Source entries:
□ □ □ □

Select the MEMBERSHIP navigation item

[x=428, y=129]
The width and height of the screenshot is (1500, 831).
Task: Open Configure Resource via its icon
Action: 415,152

□ □ □ □

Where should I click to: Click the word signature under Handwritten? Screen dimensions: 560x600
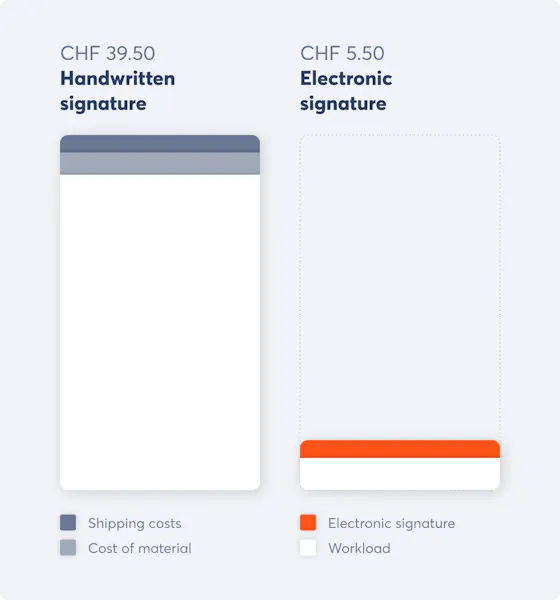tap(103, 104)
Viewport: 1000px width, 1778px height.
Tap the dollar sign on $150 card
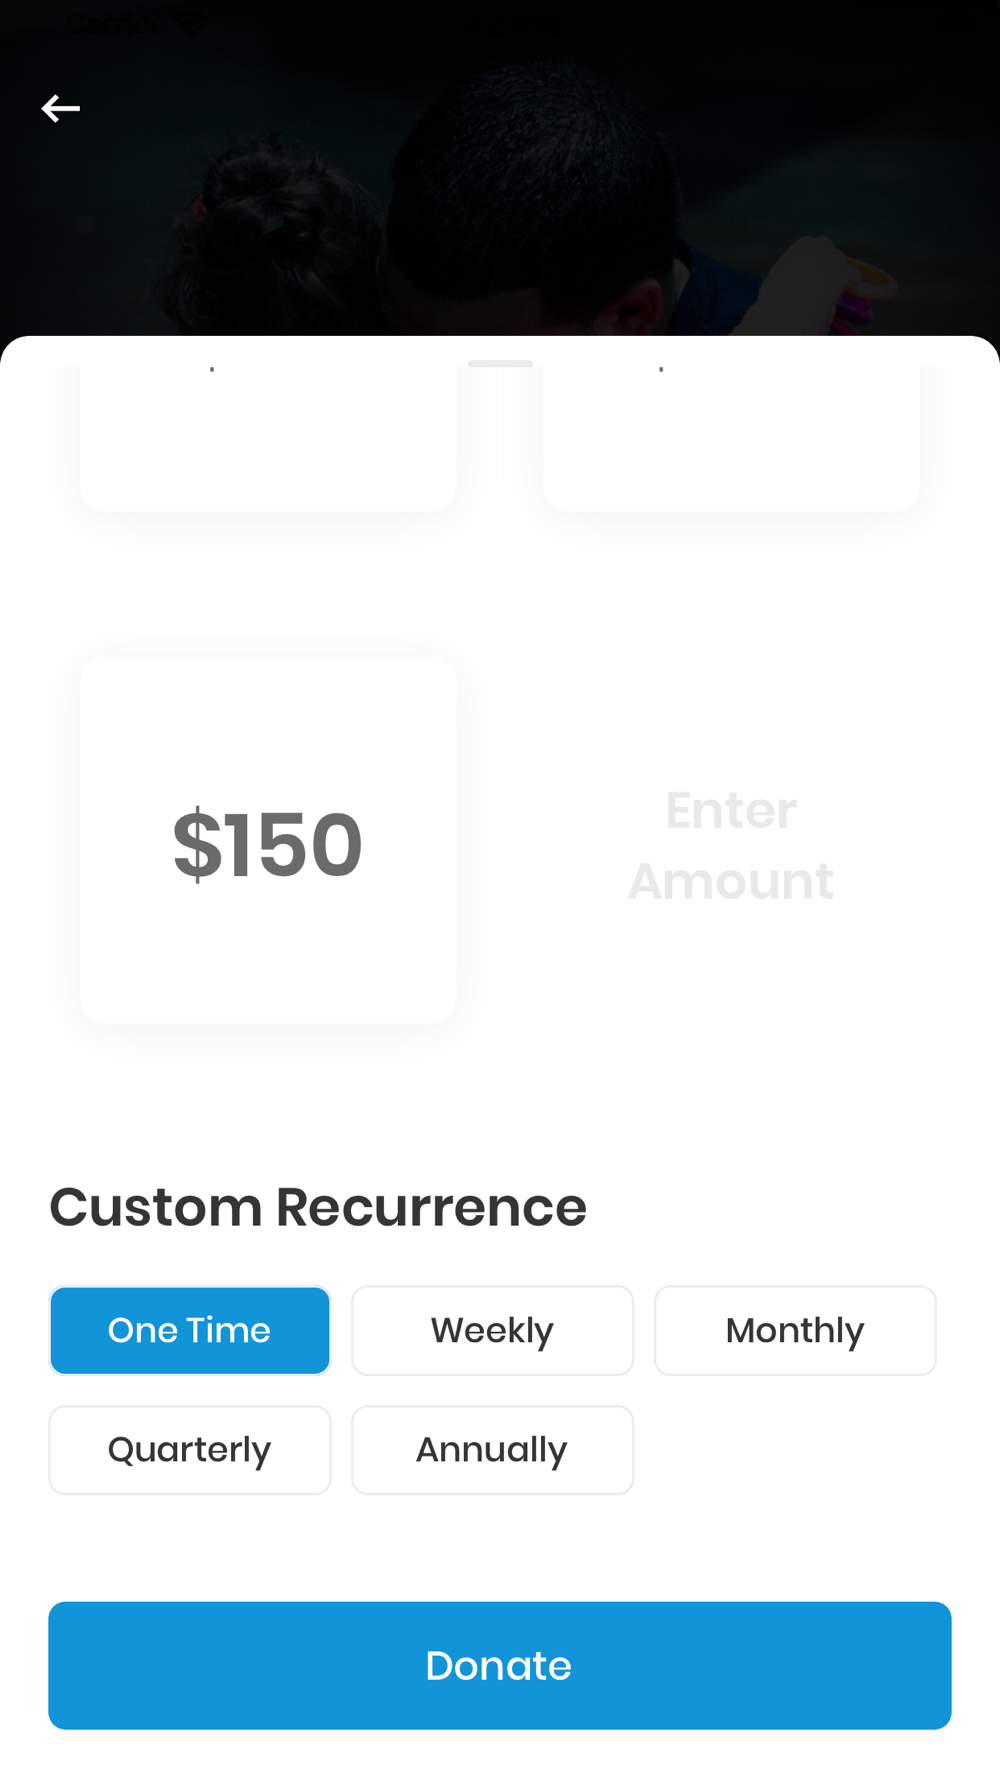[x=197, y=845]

□ □ □ □

**Task requirements:**
Copy the entries word for word, starting at the line containing "Where should I" and ending after the line containing "[x=197, y=845]". Omit the pictures from your copy.

**Worked solution:**
Where should I click to: Click the word signature under Handwritten? Screen dimensions: 560x600
tap(103, 104)
Viewport: 1000px width, 1778px height.
Tap the dollar sign on $150 card
[x=197, y=845]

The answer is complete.